On Tuesday, the governor repeated his threat to appoint a special panel, called a Moreland Act commission, to investigate the Legislature if lawmakers refused to pass the measures that he is seeking. “Life is options,” Mr. Cuomo said.
But the political terrain that the governor is confronting is atypical, and makes the remainder of the legislative session more unpredictable than usual.
Democrats who control the State Assembly have already passed legislation that would put in place a system of public financing. The obstacle, for advocates of public financing, is the State Senate, which is controlled by a coalition of Republicans and an independent faction of four Democrats.
The leaders of the Republicans and the independent Democrats must both agree on legislation to be considered by the Senate, and the Republican caucus has been steadfastly opposed to public financing.

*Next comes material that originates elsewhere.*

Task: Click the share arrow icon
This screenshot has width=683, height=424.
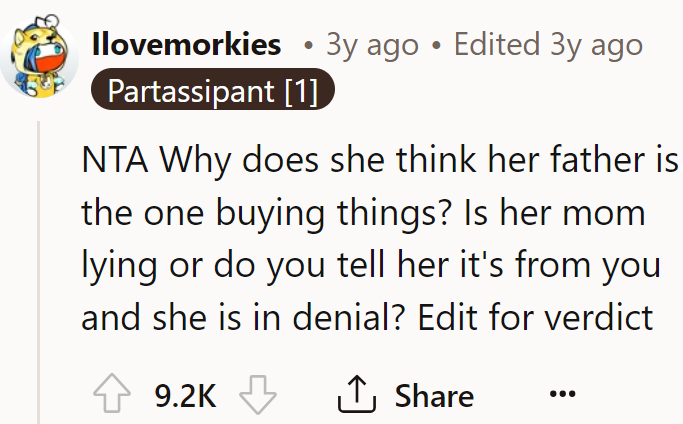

The Senate Republican leader, Dean G. Skelos of Long Island, told reporters on Tuesday that he did not foresee any way that a measure to provide public financing would be considered by the Senate and would receive approval.
Citing the proposal’s possible cost, Mr. Skelos said he would rather put the money “into education, infrastructure, job creation, child care — there are a lot of areas that we can use that money for.”
The optional public financing system proposed by Mr. Cuomo would provide political candidates $6 in public money for every dollar raised from eligible donors, for contributions up to $175.
The governor’s office estimated that the public financing system would cost $166 million over a four-year election cycle. The system would take effect in 2015. (Mr. Cuomo, who has more than $22 million in his campaign account, is up for re-election in 2014.)
The bill that the governor unveiled on Tuesday included various other proposed changes to the state’s notoriously lax campaign fund-raising laws. The proposal would lower contribution limits, require the disclosure of contributions within 48 hours, and forbid candidates to use campaign money on personal expenses. It also would require the disclosure of independent expenditures, which have played an increasing role in state elections.